YOUR TASK: The answer should contain all of the data, retyped without any alteration.

START INFORMATION SUPPLIED

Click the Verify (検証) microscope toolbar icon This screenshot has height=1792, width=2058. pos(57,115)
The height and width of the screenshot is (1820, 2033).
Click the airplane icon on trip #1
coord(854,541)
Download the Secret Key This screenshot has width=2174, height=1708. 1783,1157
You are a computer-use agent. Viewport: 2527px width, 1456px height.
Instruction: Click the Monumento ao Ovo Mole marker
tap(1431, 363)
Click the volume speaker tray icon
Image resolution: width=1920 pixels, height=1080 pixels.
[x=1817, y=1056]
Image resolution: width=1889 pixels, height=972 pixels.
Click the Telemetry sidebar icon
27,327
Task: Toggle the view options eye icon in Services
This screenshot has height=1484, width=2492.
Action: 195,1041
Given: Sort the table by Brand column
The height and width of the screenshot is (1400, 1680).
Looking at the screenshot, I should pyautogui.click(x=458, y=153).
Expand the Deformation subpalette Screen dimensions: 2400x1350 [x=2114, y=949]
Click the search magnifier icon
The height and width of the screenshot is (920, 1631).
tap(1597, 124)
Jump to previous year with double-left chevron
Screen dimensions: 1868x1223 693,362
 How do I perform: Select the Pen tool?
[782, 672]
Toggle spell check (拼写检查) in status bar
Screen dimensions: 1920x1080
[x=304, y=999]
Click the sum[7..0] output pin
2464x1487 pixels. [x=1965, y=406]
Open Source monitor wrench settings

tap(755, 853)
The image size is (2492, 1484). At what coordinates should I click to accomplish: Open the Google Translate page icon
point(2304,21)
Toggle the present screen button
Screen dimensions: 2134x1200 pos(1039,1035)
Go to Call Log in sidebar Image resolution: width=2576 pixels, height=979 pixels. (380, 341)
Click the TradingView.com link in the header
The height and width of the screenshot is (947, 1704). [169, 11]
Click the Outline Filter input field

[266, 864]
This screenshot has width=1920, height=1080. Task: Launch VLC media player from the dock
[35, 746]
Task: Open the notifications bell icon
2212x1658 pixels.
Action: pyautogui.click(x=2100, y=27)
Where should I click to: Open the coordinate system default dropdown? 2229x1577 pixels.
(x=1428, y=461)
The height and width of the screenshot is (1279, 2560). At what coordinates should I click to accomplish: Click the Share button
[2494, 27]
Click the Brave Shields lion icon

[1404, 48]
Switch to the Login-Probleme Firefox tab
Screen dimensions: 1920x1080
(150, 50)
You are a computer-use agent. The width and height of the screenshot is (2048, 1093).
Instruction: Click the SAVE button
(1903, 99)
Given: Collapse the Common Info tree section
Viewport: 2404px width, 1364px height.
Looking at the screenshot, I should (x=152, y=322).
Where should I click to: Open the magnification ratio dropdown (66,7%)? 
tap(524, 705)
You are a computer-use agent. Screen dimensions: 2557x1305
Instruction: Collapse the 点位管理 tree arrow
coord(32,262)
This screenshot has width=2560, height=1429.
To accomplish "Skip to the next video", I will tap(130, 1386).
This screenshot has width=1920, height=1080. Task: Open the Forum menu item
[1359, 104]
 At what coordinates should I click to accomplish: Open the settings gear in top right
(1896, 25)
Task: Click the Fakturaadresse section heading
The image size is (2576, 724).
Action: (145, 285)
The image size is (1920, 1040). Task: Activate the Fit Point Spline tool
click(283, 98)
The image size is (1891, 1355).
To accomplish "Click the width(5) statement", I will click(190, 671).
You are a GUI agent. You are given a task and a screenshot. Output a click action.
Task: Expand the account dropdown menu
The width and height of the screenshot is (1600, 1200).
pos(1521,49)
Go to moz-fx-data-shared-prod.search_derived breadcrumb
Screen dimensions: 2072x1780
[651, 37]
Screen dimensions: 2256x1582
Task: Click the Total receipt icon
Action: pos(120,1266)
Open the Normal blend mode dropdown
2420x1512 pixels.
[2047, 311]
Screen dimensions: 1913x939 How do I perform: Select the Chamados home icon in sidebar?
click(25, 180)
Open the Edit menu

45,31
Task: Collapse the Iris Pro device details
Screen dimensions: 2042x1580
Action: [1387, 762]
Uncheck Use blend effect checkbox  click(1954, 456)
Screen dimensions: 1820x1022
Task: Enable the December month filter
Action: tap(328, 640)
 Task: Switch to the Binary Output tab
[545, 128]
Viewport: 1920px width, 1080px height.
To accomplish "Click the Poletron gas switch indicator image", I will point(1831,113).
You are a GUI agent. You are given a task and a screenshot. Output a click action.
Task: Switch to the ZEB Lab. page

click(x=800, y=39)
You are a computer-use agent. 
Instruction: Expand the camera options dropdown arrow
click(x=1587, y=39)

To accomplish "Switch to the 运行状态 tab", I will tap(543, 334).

END INFORMATION SUPPLIED

TASK SOLUTION:
Click the Verify (検証) microscope toolbar icon This screenshot has height=1792, width=2058. pos(57,115)
The height and width of the screenshot is (1820, 2033).
Click the airplane icon on trip #1
coord(854,541)
Download the Secret Key This screenshot has width=2174, height=1708. 1783,1157
You are a computer-use agent. Viewport: 2527px width, 1456px height.
Instruction: Click the Monumento ao Ovo Mole marker
tap(1431, 363)
Click the volume speaker tray icon
Image resolution: width=1920 pixels, height=1080 pixels.
[x=1817, y=1056]
Image resolution: width=1889 pixels, height=972 pixels.
Click the Telemetry sidebar icon
27,327
Task: Toggle the view options eye icon in Services
This screenshot has height=1484, width=2492.
Action: 195,1041
Given: Sort the table by Brand column
The height and width of the screenshot is (1400, 1680).
Looking at the screenshot, I should pyautogui.click(x=458, y=153).
Expand the Deformation subpalette Screen dimensions: 2400x1350 [x=2114, y=949]
Click the search magnifier icon
The height and width of the screenshot is (920, 1631).
tap(1597, 124)
Jump to previous year with double-left chevron
Screen dimensions: 1868x1223 693,362
 How do I perform: Select the Pen tool?
[782, 672]
Toggle spell check (拼写检查) in status bar
Screen dimensions: 1920x1080
[x=304, y=999]
Click the sum[7..0] output pin
2464x1487 pixels. [x=1965, y=406]
Open Source monitor wrench settings

tap(755, 853)
The image size is (2492, 1484). At what coordinates should I click to accomplish: Open the Google Translate page icon
point(2304,21)
Toggle the present screen button
Screen dimensions: 2134x1200 pos(1039,1035)
Go to Call Log in sidebar Image resolution: width=2576 pixels, height=979 pixels. (380, 341)
Click the TradingView.com link in the header
The height and width of the screenshot is (947, 1704). [169, 11]
Click the Outline Filter input field

[266, 864]
This screenshot has width=1920, height=1080. Task: Launch VLC media player from the dock
[35, 746]
Task: Open the notifications bell icon
2212x1658 pixels.
Action: pyautogui.click(x=2100, y=27)
Where should I click to: Open the coordinate system default dropdown? 2229x1577 pixels.
(x=1428, y=461)
The height and width of the screenshot is (1279, 2560). At what coordinates should I click to accomplish: Click the Share button
[2494, 27]
Click the Brave Shields lion icon

[1404, 48]
Switch to the Login-Probleme Firefox tab
Screen dimensions: 1920x1080
(150, 50)
You are a computer-use agent. The width and height of the screenshot is (2048, 1093).
Instruction: Click the SAVE button
(1903, 99)
Given: Collapse the Common Info tree section
Viewport: 2404px width, 1364px height.
Looking at the screenshot, I should (x=152, y=322).
Where should I click to: Open the magnification ratio dropdown (66,7%)? 
tap(524, 705)
You are a computer-use agent. Screen dimensions: 2557x1305
Instruction: Collapse the 点位管理 tree arrow
coord(32,262)
This screenshot has width=2560, height=1429.
To accomplish "Skip to the next video", I will tap(130, 1386).
This screenshot has width=1920, height=1080. Task: Open the Forum menu item
[1359, 104]
 At what coordinates should I click to accomplish: Open the settings gear in top right
(1896, 25)
Task: Click the Fakturaadresse section heading
The image size is (2576, 724).
Action: (145, 285)
The image size is (1920, 1040). Task: Activate the Fit Point Spline tool
click(283, 98)
The image size is (1891, 1355).
To accomplish "Click the width(5) statement", I will click(190, 671).
You are a GUI agent. You are given a task and a screenshot. Output a click action.
Task: Expand the account dropdown menu
The width and height of the screenshot is (1600, 1200).
pos(1521,49)
Go to moz-fx-data-shared-prod.search_derived breadcrumb
Screen dimensions: 2072x1780
[651, 37]
Screen dimensions: 2256x1582
Task: Click the Total receipt icon
Action: pos(120,1266)
Open the Normal blend mode dropdown
2420x1512 pixels.
[2047, 311]
Screen dimensions: 1913x939 How do I perform: Select the Chamados home icon in sidebar?
click(25, 180)
Open the Edit menu

45,31
Task: Collapse the Iris Pro device details
Screen dimensions: 2042x1580
Action: [1387, 762]
Uncheck Use blend effect checkbox  click(1954, 456)
Screen dimensions: 1820x1022
Task: Enable the December month filter
Action: tap(328, 640)
 Task: Switch to the Binary Output tab
[545, 128]
Viewport: 1920px width, 1080px height.
To accomplish "Click the Poletron gas switch indicator image", I will point(1831,113).
You are a GUI agent. You are given a task and a screenshot. Output a click action.
Task: Switch to the ZEB Lab. page

click(x=800, y=39)
You are a computer-use agent. 
Instruction: Expand the camera options dropdown arrow
click(x=1587, y=39)

To accomplish "Switch to the 运行状态 tab", I will tap(543, 334).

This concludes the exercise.